I tell stories to keep people alive. And sometimes, those stories remind us why we’re alive in the first place.
I’m a journalist, conflict reporter, and storyteller. My work involves war zones, displaced communities, and spaces most people only encounter through headlines or stereotypes. I’m less interested in breaking news than I am in what happens after the news outlets are gone; how people keep living, moving, laughing, and surviving when the cameras usually leave.
Like I said above, I believe stories can keep people alive. Not metaphorically, but literally. Stories preserve dignity, interrupt indifference, hell…they’re how we even explain history.
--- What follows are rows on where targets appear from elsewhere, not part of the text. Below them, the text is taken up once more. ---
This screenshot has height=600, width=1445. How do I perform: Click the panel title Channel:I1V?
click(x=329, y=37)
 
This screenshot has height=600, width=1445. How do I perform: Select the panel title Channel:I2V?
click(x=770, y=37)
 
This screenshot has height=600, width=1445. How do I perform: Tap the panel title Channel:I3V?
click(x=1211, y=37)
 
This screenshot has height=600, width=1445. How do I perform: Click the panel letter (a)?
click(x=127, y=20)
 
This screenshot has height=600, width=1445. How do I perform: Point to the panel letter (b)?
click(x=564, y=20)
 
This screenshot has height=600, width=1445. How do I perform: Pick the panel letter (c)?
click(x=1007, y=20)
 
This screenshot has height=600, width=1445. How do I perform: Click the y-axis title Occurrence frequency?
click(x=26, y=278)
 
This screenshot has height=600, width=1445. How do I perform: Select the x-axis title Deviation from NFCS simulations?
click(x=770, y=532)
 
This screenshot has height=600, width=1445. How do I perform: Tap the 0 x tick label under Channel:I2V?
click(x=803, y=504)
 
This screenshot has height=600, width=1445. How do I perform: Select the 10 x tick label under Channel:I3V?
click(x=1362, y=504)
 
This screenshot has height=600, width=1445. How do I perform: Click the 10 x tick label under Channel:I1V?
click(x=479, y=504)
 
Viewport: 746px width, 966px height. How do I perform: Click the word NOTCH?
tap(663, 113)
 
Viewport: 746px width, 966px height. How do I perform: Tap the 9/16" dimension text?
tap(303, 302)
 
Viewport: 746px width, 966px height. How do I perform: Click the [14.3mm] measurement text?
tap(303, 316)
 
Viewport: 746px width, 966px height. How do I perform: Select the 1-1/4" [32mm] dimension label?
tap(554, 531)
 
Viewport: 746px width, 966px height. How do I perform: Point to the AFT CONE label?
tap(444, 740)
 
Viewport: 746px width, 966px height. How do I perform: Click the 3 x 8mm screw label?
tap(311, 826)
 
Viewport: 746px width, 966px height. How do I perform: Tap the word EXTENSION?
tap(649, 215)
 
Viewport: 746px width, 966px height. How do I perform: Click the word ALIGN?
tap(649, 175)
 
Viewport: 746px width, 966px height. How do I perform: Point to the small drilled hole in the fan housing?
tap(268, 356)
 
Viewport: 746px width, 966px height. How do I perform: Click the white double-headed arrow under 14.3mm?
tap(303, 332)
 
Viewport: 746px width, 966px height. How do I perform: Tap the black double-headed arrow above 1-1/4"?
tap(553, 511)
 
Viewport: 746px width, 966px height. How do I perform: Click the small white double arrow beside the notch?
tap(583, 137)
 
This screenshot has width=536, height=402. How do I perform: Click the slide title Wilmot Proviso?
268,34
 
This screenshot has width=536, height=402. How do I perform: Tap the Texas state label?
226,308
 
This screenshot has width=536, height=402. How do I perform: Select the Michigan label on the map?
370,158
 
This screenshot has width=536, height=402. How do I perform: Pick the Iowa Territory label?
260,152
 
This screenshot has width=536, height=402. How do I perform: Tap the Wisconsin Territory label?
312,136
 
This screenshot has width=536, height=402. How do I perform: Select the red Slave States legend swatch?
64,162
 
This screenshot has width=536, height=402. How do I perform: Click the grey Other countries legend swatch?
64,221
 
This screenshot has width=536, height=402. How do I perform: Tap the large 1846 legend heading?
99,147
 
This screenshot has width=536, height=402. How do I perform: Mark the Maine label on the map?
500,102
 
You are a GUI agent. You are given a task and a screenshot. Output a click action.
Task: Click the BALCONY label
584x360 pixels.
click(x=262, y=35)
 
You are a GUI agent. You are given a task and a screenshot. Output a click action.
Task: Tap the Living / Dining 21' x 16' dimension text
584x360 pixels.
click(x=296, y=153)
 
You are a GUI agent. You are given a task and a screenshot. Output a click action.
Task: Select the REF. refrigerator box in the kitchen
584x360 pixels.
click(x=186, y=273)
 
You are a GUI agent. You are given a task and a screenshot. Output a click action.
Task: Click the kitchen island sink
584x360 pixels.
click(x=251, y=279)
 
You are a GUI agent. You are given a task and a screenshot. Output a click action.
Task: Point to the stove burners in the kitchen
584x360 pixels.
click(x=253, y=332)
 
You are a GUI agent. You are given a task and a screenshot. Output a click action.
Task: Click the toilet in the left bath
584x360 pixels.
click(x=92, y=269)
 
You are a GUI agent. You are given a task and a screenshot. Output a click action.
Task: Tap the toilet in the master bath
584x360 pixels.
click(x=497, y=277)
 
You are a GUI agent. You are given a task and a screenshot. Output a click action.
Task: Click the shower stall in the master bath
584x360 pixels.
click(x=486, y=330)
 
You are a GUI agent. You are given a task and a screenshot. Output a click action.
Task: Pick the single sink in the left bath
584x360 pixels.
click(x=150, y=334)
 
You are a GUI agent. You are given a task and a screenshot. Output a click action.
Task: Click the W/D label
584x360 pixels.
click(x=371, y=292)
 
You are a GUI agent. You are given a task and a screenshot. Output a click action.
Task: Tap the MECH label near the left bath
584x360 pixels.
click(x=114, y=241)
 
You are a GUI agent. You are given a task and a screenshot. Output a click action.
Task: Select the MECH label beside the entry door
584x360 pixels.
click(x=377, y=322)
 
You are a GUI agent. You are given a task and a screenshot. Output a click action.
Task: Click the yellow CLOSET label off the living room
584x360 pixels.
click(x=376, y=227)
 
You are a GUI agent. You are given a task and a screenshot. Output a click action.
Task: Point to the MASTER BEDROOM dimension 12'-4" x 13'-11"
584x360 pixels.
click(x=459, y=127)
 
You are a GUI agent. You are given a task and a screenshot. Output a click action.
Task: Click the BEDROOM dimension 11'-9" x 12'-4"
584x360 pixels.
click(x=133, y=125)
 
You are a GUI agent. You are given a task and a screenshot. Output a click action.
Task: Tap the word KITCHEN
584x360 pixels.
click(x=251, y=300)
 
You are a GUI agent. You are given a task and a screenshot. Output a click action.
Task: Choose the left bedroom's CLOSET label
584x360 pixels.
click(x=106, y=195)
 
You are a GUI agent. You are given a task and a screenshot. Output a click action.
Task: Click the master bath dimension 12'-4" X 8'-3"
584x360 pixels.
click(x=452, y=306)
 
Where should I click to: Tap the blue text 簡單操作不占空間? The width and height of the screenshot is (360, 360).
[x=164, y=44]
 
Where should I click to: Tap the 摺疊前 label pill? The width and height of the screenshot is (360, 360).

Stories remind us that people are not problems to be solved, but lives to be honored.
That belief has taken me into spaces often labeled fringe and unholy, like sitting with Death Doulas, interviewing freedom fighters in Syria, or spending a week in the Appalachian mountains with snake-handling preachers. Other times, it’s put me in hard, but necessary places, like interviewing the Grand Wizard of the KKK, or sleeping in a bomb shelter in Israel.
Whether I’m filming, editing, or recording an interview, my goal is the same: to find the voices that have something to say to let us know how the world really works.
Image shot from my studio in Portland, Oregon.
I live in Portland, Oregon. When I’m not in the field, I’m part of Heretic Coffee Co., a small nonprofit coffee shop built around the idea that care should be practical, not theoretical. You may have hard of us from our SNAP Breakfast program that made global news in late 2025.
If you head through a door in the back of Heretic Coffee, you’d make your way into my studio, a 300 square foot space where I spent most of my days editing, creating, and finding new stories.
Heretic, my studio, and my journalism work keeps me tethered to this world. It reminds me that the same dignity I chase across borders is needed just as urgently on my own block.
More than anything, I hope my work gives you a new found sense of awe and wonder not only for your life, but the lives around you.